Pursing net zero requires smart design. A conventionally designed building paired with a gigantic solar array might be net zero but the cost of such a project would be unfeasible.
Instead, designers work to minimize the costs of making a project net zero. For example, buildings can optimize daylight from windows while making use of shading and overheads to avoid solar heat load during the summer. With the heat from electric lighting and solar loads reduced, smaller cooling equipment can be selected. HVAC and other equipment (think computers or appliances) must be as efficient as possible. The outcome of load reduction and efficiency in meeting loads is a reduced need for renewable energy.
Whether dealing with energy, water or waste, a net zero design process follows a similar process. Design teams have to ask themselves:
- What are our local resources, and how can we draw on them?

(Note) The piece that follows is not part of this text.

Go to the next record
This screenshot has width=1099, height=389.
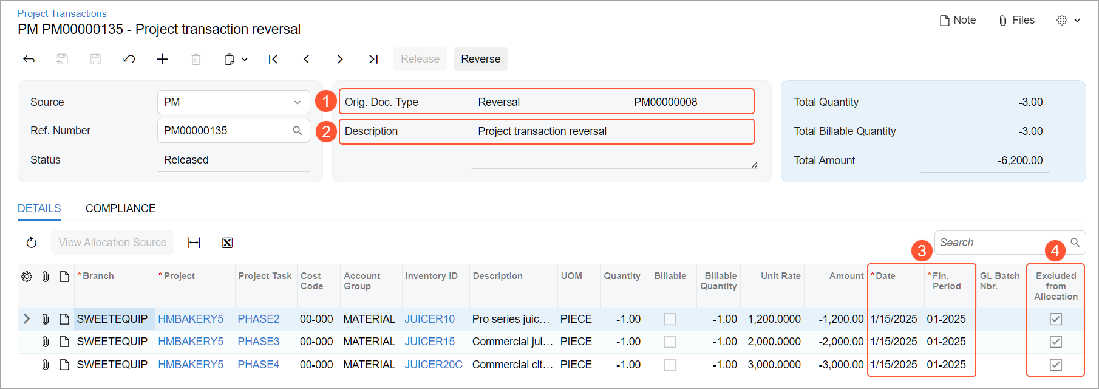340,59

- What demands are we creating?
- Can we reduce those demands?
- Can we meet the remaining demands more efficiently?
- Can we bring our demands in line with our resources?
The implementation of net-zero design can take a variety of forms depending on the project. The New Buildings Institute’s Getting To Zero program assembles design recommendations and case studies from net-zero buildings across the United States. The NBI also collects information on the extra costs associated with net-zero design. For the program’s 2012 update, NBI found the incremental costs of energy efficiency measures to be between zero and 10 percent.
An aggressive early adopter of net-zero thinking might surprise you. The U.S. Army has set a goal for 18 bases to achieve net zero in energy, water or waste by 2020. Two facilities, Fort Carson in Colorado and Fort Bliss in Texas, will target triple net zero.
The Army has acknowledged that the benefits of net zero extend beyond eliminating energy bills or trash cans. Recent events such as the Fukushima nuclear disaster and recent severe hurricanes have underscored the need for resiliency and independence in the built environment. In this context, net-zero design becomes more than just a metric or points on a score card; net zero becomes essential to understanding how a building relates to its environment and a vital tool for pursuing real sustainability.